● WORK ITEM
Write out all the entries below without any change.

● DATA PROVIDED
Start of Block

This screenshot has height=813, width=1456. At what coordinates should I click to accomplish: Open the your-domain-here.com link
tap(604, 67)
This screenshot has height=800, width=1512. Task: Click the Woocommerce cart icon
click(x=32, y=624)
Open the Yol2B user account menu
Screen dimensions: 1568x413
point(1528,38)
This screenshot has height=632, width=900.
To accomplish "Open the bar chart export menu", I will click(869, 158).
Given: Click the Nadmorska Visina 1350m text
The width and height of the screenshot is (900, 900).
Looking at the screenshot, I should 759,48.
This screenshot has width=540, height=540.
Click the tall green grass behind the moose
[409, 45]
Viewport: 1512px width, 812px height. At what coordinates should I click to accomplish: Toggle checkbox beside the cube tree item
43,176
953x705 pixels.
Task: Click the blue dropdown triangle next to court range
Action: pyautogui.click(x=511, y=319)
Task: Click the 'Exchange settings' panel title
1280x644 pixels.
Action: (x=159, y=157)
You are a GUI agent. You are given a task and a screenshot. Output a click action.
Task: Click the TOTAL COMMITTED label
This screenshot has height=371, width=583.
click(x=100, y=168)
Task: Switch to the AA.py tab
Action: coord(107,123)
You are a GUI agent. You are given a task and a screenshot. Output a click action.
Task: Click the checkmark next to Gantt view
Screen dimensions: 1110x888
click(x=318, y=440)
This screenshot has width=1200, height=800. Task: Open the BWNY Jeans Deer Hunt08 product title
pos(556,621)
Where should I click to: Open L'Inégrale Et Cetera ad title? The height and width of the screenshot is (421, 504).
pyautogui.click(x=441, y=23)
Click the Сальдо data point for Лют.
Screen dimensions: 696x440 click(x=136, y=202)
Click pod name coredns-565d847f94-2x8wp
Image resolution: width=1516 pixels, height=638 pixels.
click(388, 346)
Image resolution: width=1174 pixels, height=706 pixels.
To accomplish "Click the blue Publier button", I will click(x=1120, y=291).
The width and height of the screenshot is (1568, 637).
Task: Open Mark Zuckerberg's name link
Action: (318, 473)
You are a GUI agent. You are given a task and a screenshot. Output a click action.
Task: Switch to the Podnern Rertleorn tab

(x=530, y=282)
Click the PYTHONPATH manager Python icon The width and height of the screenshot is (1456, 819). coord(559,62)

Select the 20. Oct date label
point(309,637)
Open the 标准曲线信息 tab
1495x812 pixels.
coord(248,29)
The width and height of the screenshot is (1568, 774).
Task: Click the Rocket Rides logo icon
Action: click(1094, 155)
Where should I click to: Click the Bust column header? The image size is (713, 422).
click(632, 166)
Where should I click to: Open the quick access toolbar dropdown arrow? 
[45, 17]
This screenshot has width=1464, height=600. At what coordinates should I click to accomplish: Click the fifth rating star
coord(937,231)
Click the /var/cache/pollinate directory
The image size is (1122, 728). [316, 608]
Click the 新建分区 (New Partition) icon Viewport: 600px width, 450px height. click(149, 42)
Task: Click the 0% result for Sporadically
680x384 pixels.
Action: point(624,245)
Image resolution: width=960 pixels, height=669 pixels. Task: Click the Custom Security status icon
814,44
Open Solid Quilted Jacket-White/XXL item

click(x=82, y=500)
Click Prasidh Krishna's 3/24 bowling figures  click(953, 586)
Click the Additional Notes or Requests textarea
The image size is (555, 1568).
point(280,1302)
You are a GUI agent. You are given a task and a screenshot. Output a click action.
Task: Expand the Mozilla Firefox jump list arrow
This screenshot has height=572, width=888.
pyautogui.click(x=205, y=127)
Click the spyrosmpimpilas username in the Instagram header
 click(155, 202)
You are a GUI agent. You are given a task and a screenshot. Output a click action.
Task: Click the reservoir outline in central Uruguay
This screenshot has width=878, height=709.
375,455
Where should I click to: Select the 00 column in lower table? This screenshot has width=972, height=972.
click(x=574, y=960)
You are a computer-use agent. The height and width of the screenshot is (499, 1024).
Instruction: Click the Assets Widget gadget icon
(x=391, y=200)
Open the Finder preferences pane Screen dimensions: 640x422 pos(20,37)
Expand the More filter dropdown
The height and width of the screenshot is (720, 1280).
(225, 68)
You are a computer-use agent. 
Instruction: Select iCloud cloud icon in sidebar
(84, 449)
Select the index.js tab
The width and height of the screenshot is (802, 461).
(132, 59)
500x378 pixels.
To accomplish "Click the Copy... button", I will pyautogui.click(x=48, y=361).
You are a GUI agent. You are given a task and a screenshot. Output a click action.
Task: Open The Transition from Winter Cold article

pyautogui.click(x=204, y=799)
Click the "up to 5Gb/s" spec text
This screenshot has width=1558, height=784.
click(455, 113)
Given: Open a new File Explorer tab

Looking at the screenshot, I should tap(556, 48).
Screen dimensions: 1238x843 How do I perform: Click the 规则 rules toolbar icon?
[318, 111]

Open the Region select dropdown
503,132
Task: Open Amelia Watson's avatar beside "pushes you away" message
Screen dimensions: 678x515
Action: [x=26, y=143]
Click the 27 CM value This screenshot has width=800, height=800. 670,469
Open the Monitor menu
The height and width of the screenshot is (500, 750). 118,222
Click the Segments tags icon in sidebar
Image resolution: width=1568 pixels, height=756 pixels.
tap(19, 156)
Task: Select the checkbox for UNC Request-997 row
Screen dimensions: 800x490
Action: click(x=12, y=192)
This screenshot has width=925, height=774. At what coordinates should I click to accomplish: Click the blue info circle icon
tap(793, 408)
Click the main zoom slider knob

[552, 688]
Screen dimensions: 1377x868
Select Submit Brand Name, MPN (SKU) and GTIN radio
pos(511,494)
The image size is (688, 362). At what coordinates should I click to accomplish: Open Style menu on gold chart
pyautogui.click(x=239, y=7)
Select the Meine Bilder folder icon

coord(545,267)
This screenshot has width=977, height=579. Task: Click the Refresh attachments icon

End of Block

● RESPONSE AREA
This screenshot has height=813, width=1456. At what coordinates should I click to accomplish: Open the your-domain-here.com link
tap(604, 67)
This screenshot has height=800, width=1512. Task: Click the Woocommerce cart icon
click(x=32, y=624)
Open the Yol2B user account menu
Screen dimensions: 1568x413
point(1528,38)
This screenshot has height=632, width=900.
To accomplish "Open the bar chart export menu", I will click(869, 158).
Given: Click the Nadmorska Visina 1350m text
The width and height of the screenshot is (900, 900).
Looking at the screenshot, I should 759,48.
This screenshot has width=540, height=540.
Click the tall green grass behind the moose
[409, 45]
Viewport: 1512px width, 812px height. At what coordinates should I click to accomplish: Toggle checkbox beside the cube tree item
43,176
953x705 pixels.
Task: Click the blue dropdown triangle next to court range
Action: pyautogui.click(x=511, y=319)
Task: Click the 'Exchange settings' panel title
1280x644 pixels.
Action: (x=159, y=157)
You are a GUI agent. You are given a task and a screenshot. Output a click action.
Task: Click the TOTAL COMMITTED label
This screenshot has height=371, width=583.
click(x=100, y=168)
Task: Switch to the AA.py tab
Action: coord(107,123)
You are a GUI agent. You are given a task and a screenshot. Output a click action.
Task: Click the checkmark next to Gantt view
Screen dimensions: 1110x888
click(x=318, y=440)
This screenshot has width=1200, height=800. Task: Open the BWNY Jeans Deer Hunt08 product title
pos(556,621)
Where should I click to: Open L'Inégrale Et Cetera ad title? The height and width of the screenshot is (421, 504).
pyautogui.click(x=441, y=23)
Click the Сальдо data point for Лют.
Screen dimensions: 696x440 click(x=136, y=202)
Click pod name coredns-565d847f94-2x8wp
Image resolution: width=1516 pixels, height=638 pixels.
click(388, 346)
Image resolution: width=1174 pixels, height=706 pixels.
To accomplish "Click the blue Publier button", I will click(x=1120, y=291).
The width and height of the screenshot is (1568, 637).
Task: Open Mark Zuckerberg's name link
Action: (318, 473)
You are a GUI agent. You are given a task and a screenshot. Output a click action.
Task: Switch to the Podnern Rertleorn tab

(x=530, y=282)
Click the PYTHONPATH manager Python icon The width and height of the screenshot is (1456, 819). coord(559,62)

Select the 20. Oct date label
point(309,637)
Open the 标准曲线信息 tab
1495x812 pixels.
coord(248,29)
The width and height of the screenshot is (1568, 774).
Task: Click the Rocket Rides logo icon
Action: click(1094, 155)
Where should I click to: Click the Bust column header? The image size is (713, 422).
click(632, 166)
Where should I click to: Open the quick access toolbar dropdown arrow? 
[45, 17]
This screenshot has width=1464, height=600. At what coordinates should I click to accomplish: Click the fifth rating star
coord(937,231)
Click the /var/cache/pollinate directory
The image size is (1122, 728). [316, 608]
Click the 新建分区 (New Partition) icon Viewport: 600px width, 450px height. click(149, 42)
Task: Click the 0% result for Sporadically
680x384 pixels.
Action: point(624,245)
Image resolution: width=960 pixels, height=669 pixels. Task: Click the Custom Security status icon
814,44
Open Solid Quilted Jacket-White/XXL item

click(x=82, y=500)
Click Prasidh Krishna's 3/24 bowling figures  click(953, 586)
Click the Additional Notes or Requests textarea
The image size is (555, 1568).
point(280,1302)
You are a GUI agent. You are given a task and a screenshot. Output a click action.
Task: Expand the Mozilla Firefox jump list arrow
This screenshot has height=572, width=888.
pyautogui.click(x=205, y=127)
Click the spyrosmpimpilas username in the Instagram header
 click(155, 202)
You are a GUI agent. You are given a task and a screenshot. Output a click action.
Task: Click the reservoir outline in central Uruguay
This screenshot has width=878, height=709.
375,455
Where should I click to: Select the 00 column in lower table? This screenshot has width=972, height=972.
click(x=574, y=960)
You are a computer-use agent. The height and width of the screenshot is (499, 1024).
Instruction: Click the Assets Widget gadget icon
(x=391, y=200)
Open the Finder preferences pane Screen dimensions: 640x422 pos(20,37)
Expand the More filter dropdown
The height and width of the screenshot is (720, 1280).
(225, 68)
You are a computer-use agent. 
Instruction: Select iCloud cloud icon in sidebar
(84, 449)
Select the index.js tab
The width and height of the screenshot is (802, 461).
(132, 59)
500x378 pixels.
To accomplish "Click the Copy... button", I will pyautogui.click(x=48, y=361).
You are a GUI agent. You are given a task and a screenshot. Output a click action.
Task: Open The Transition from Winter Cold article

pyautogui.click(x=204, y=799)
Click the "up to 5Gb/s" spec text
This screenshot has width=1558, height=784.
click(455, 113)
Given: Open a new File Explorer tab

Looking at the screenshot, I should tap(556, 48).
Screen dimensions: 1238x843 How do I perform: Click the 规则 rules toolbar icon?
[318, 111]

Open the Region select dropdown
503,132
Task: Open Amelia Watson's avatar beside "pushes you away" message
Screen dimensions: 678x515
Action: [x=26, y=143]
Click the 27 CM value This screenshot has width=800, height=800. 670,469
Open the Monitor menu
The height and width of the screenshot is (500, 750). 118,222
Click the Segments tags icon in sidebar
Image resolution: width=1568 pixels, height=756 pixels.
tap(19, 156)
Task: Select the checkbox for UNC Request-997 row
Screen dimensions: 800x490
Action: click(x=12, y=192)
This screenshot has width=925, height=774. At what coordinates should I click to accomplish: Click the blue info circle icon
tap(793, 408)
Click the main zoom slider knob

[552, 688]
Screen dimensions: 1377x868
Select Submit Brand Name, MPN (SKU) and GTIN radio
pos(511,494)
The image size is (688, 362). At what coordinates should I click to accomplish: Open Style menu on gold chart
pyautogui.click(x=239, y=7)
Select the Meine Bilder folder icon

coord(545,267)
This screenshot has width=977, height=579. Task: Click the Refresh attachments icon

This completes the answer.